In days of yore, yore being before the Internet, prestigious hard copy author bios were, and still are, for those lucky enough to have staid old New York publishers, rather straight. The bio would say for example: John Doe graduated from Northwestern, and did graduate studies in Beowulf at Cleveland Institute of the Arts. He won the William Faulkner award for his short story “Genghis Khan Dated Jesse James,” and has written both fiction and non-fiction for Atlantic Monthly; Paris Review; Berlin Reich; Playboy, and Readers Digest. In lives in New England with his wife, two daughters and a poodle named Butch.
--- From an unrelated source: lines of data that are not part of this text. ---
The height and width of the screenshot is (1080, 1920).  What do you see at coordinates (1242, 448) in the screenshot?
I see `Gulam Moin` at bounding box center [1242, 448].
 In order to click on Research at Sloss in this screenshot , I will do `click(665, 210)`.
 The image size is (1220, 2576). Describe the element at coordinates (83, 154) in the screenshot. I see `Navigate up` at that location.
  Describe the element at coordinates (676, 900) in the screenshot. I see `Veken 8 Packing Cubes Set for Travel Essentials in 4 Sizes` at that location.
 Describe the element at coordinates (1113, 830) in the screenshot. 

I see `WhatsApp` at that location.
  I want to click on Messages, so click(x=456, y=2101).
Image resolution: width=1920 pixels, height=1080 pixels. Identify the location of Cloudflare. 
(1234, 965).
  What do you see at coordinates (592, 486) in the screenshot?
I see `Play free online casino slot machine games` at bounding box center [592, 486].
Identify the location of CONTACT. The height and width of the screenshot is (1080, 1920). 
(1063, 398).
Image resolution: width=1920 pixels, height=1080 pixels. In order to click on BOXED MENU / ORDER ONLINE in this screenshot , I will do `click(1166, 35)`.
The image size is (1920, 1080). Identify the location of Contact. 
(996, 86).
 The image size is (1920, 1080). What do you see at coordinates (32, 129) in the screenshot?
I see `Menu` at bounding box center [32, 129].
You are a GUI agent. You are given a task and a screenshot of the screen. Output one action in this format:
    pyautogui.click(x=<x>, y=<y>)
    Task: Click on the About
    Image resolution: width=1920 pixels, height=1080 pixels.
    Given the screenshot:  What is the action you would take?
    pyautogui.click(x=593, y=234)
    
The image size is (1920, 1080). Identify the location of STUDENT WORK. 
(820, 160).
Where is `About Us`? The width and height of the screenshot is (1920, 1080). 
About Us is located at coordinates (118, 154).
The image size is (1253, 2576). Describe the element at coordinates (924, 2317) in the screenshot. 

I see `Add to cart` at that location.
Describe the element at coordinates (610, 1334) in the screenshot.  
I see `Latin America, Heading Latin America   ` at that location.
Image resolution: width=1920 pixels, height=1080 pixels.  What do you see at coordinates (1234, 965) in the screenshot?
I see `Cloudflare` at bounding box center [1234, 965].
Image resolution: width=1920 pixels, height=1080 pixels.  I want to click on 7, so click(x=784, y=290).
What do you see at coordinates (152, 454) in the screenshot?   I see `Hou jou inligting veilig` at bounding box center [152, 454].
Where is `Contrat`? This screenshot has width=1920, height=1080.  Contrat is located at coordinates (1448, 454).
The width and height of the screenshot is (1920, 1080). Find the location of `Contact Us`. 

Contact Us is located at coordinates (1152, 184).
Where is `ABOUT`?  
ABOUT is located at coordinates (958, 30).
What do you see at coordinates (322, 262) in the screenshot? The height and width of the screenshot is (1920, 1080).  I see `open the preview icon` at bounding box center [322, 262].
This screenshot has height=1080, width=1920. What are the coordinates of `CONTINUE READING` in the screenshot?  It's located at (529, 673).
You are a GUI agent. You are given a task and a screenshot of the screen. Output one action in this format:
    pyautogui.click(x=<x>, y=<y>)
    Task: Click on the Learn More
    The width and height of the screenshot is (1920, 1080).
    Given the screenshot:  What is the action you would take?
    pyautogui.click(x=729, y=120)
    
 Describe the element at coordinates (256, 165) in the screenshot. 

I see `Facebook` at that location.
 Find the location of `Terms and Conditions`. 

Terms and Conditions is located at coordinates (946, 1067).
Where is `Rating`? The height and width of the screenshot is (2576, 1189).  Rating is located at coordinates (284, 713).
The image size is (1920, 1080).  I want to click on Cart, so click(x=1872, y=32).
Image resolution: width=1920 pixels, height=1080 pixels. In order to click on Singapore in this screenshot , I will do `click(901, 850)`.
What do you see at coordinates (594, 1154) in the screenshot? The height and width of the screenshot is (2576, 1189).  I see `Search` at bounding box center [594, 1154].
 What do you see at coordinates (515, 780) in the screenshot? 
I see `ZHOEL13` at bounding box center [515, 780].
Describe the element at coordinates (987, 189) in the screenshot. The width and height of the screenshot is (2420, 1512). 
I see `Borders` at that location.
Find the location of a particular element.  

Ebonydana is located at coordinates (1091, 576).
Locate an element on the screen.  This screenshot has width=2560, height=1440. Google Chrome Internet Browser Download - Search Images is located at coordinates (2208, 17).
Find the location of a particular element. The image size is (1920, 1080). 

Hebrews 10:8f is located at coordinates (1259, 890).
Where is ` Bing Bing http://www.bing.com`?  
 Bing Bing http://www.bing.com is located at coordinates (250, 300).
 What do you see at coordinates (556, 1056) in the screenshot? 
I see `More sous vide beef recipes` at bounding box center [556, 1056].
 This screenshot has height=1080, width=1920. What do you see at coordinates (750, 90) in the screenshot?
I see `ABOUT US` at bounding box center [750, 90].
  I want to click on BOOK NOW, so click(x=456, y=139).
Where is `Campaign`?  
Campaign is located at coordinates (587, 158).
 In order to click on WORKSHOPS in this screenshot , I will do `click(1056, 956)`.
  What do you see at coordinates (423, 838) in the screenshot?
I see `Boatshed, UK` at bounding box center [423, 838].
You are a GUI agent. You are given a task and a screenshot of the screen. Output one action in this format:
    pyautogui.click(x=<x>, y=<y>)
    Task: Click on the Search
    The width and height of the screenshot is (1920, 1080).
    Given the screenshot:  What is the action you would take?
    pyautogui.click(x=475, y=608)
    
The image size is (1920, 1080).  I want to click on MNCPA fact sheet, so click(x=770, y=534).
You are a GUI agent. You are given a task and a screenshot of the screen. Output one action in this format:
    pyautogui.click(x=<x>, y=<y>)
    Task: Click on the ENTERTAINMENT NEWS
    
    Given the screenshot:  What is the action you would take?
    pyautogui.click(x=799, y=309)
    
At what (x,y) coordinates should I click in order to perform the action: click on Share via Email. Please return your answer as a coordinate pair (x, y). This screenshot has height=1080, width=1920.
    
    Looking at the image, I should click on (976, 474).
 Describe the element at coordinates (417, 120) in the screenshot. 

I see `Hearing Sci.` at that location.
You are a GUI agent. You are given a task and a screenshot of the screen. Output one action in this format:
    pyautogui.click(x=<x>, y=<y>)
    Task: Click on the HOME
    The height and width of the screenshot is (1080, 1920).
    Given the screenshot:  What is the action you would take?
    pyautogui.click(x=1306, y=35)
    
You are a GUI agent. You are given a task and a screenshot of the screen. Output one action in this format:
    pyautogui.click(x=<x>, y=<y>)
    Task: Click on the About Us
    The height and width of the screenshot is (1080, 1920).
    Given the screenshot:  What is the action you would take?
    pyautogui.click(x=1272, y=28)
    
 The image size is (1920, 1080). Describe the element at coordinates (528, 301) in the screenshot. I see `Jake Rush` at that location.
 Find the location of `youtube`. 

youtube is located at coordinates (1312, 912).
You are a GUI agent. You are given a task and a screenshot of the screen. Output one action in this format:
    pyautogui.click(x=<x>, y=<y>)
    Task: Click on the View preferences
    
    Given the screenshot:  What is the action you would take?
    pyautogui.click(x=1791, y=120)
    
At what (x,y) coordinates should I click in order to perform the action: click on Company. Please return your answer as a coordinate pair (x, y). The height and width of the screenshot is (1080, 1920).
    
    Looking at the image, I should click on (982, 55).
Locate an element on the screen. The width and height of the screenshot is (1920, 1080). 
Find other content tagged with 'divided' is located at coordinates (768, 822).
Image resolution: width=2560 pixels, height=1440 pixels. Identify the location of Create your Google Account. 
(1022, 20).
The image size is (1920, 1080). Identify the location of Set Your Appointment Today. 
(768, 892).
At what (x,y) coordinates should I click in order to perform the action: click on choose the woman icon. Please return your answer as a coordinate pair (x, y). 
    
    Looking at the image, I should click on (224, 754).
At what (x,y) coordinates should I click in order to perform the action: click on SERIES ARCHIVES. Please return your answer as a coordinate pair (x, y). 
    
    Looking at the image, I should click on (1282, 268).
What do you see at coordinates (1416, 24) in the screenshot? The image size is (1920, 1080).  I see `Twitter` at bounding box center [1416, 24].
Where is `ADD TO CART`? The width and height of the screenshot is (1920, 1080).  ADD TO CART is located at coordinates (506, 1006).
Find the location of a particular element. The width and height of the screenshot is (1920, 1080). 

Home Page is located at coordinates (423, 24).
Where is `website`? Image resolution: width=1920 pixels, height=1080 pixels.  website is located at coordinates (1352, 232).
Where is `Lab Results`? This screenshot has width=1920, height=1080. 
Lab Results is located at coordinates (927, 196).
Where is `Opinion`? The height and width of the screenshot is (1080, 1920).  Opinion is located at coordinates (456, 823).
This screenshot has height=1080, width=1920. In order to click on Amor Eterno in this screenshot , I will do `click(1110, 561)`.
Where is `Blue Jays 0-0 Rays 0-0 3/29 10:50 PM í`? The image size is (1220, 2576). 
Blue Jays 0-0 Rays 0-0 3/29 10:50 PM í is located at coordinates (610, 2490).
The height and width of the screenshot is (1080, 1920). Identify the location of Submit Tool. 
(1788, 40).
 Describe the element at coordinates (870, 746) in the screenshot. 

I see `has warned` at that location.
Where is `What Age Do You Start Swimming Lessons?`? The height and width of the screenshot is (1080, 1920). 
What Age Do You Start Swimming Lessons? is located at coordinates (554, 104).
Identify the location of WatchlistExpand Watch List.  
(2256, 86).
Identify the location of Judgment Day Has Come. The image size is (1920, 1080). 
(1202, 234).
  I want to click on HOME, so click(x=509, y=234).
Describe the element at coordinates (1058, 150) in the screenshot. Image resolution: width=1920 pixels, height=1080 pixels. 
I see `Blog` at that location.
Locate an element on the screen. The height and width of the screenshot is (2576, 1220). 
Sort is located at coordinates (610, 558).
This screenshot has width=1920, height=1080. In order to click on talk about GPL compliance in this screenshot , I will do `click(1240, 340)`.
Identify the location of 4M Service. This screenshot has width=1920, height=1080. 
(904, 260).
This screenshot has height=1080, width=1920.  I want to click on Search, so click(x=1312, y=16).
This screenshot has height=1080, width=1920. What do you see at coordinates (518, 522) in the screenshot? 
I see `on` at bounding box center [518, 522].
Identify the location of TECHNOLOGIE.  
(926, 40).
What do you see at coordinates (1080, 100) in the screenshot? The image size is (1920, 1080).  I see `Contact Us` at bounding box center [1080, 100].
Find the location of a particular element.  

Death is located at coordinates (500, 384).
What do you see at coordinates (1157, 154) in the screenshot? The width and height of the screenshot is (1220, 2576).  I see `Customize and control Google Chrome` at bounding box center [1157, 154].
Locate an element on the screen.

One never saw a bio that said, “the author is a former postal worker in Humptulips , Washington,” or “the author is a housewife from Kitchenfloor, Tennessee.”
But Indie writers are everywhere, anyone can write a novel-hell, I did. Now let me state that my old bio did mention I had a degree in English Literature from Western Washington University, wrote film reviews for ten years, and all that jazz. Except no poodle named Butch.
I keep reading from those in the know, seem to be in the know, or claim to be in the know, that in todays world the author bio needs to be more friendly and personal in order to relate to people on social media and social networking and all that poodle doodle.
So without further ado, my new author bio:
Since I was born the following has happened to me; my mother and I saw a UFO; my voice was recorded at the Washington State Performing Arts Center and used for a radio DJ in a play; I was a volunteer legislative aide for one year in the Washington State House of Representatives; I managed theatres; owned a bookstore; wrote film reviews for ten years for a small town newspaper; a brief memoir of mine was published in “Christmas Spirit” by St. Martins Press; I visited the homes of John Keats and Charles Dickens when I was in London (they weren’t home); I stayed in the same hotel in London-though I did not know it at the time-where Jimi Hendrix died; I nearly severed a large vein or artery (how do you tell) on the back of my hand with a broken dish I was washing at a woman’s apartment in Goteborg, Sweden; while house sitting at Ocean Shores, Washington, a butcher knife fell out of a cupboard nearly slicing my finger off; I may have met the Manson Family one month before the Tate-La Bianca murders; I was stranded in Esbjerg, Denmark, without money; I am descended from two Danish Squires; in 1969 I saw Juan Marichal pitch for the Giants in San Francisco and the next night saw Tom Seaver pitch for the Mets against the Dodgers in LA and both became Hall of Fame pitchers; I am a Strat-o-matic fanatic; I learned when living on North Cherokee in Hollywood, that across the street on the next block was one of the places where “The Black Dahlia” lived; I owe Rick Barry, NBA Hall of Famer, an apology; I heard Anthony Burgess, author of “Clockwork Orange” tell a lie-and I was reasonably disheartened; I could go on, but I have to stop sometime.
Now you know much about me, and yes, it is all true.